Daily News Summary
An electronic digest of media coverage of interest to members of The Florida Bar compiled each workday by the Public Information and Bar Services Department. Electronic links are only active in today's edition. For information on previous articles, please contact the publishing newspaper directly.
May 8, 2014
CHIEF JUSTICE IS LAW DAY SPEAKER -- Sebring Highlands Today, http://highlandstoday.com, May 8, 2014.
Florida Chief Justice Ricky Polston is slated to be the guest speaker for the Law Day luncheon noon Thursday [May 8] at Sebring Civic Center. Polston graduated from Florida State University Law School in 1986 and has served on the First District Court of Appeals beginning in 2001. He has been on the Supreme Court since 2008.
THE FLORIDA SUPREME COURT NEEDS TO TAKE ACTION TO SAVE YOUNG LIVES -- Tampa Tribune, Column, http://tbo.com, May 8, 2014.
Martha Lopez-Anderson, chair of the board of directors of Parent Heart Watch, wrote in her column for the Tampa Tribune that the Florida Supreme Court needs to take action to save young lives when it comes to requiring Automatic External Defibrillators (AEDs) in high schools. In a lawsuit brought by the parents of a student who suffered a severe brain injury, an appellate court ruled that under the current state of the law, the School Board had no common law duty to make available, diagnose the need for or use an AED. The Florida Supreme Court is reviewing this decision, in which the appellate court, unfortunately, missed an opportunity to establish public policy requiring the use of AEDs in locations, specifically in public schools, where the state Legislature has mandated their presence.

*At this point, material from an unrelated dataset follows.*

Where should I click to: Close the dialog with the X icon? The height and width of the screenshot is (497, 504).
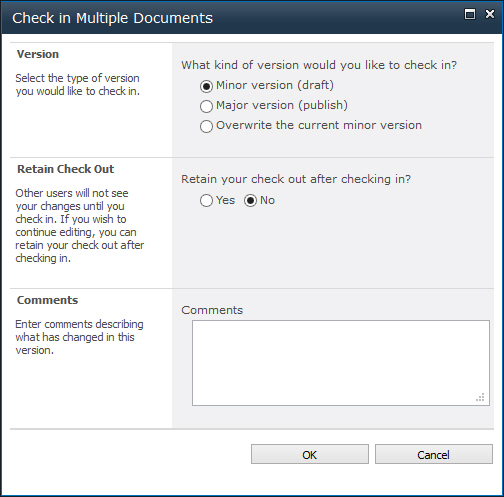click(490, 14)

WATCH OUT FOR THE 'JUROR SCAM' -- Tampa Bay Times, http://www.tampabay.com, May 8, 2014.
Pinellas-Pasco courts spokesman Ron Stuart warns area residents to be on the lookout for a juror scam asking them to pay a fine for missing jury service. A Largo woman recently got a call from someone telling her she needed to pay a fine for missing jury service. The caller wanted her credit card information. Instead, she called the courthouse to confirm and learned it was a scam.
--Legal Ethics/Lawyer Discipline--
ASSISTANT BROWARD STATE ATTORNEY CHARGED WITH DRUG POSSESSION -- Sun Sentinel, http://www.sun-sentinel.com, May 8, 2014.
Molena Mompoint, 32 -- an assistant state attorney with the Broward State Attorney’s Office -- was suspended without pay after she was arrested for possession of methamphetamine. Police stopped her for an expired tag, which was not registered to the vehicle she was driving, according to the police report. Inside the vehicle, the officer found a clear bag with .1 g of a white powder, which later tested positive as methamphetamine. Mompoint, who has been with the Broward State Attorney’s office for about a hear and a half, reportedly told the officer it belonged to one of her attorney friends.
--Criminal Justice Issues--
STATE ATTORNEY: CHARGES POSSIBLE IN JAIL EXPLOSION -- Gainesville Sun, http://www.gainesville.com. May 7, 2014
A deadly jail explosion -- which killed two inmates, paralyzed a detention officer and injured about 200 others -- following a torrential storm in Escambia County may lead to criminal negligence charges if investigators find authorities failed to evacuate the building after smelling gas, a state attorney said Wednesday. The investigation will likely take months and criminal charges would only be filed if, after careful review, it is found that any jail authority was grossly negligent by not acting to ensure the safety of people in the jail.
LEGISLATION COULD LIMIT GROWTH OF FLORIDA VACATION RENTALS -- Jacksonville Business Journal, http://www.bizjournals.com, May 7, 2014.
After Flagler County residents complained of mini-hotels springing up in residential neighborhoods, Flagler County Republicans John Thrasher and Travis Jutson filed twin House and Senate bills to repeal a 2011 bill that removed local governments' ability to regulate the rentals. The bills passed and are expected to be signed into law shortly. Critics of the legislation contend that Florida has achieved three consecutive years of of record-setting tourism numbers -- in part by allowing homeowners to seasonally rent their properties.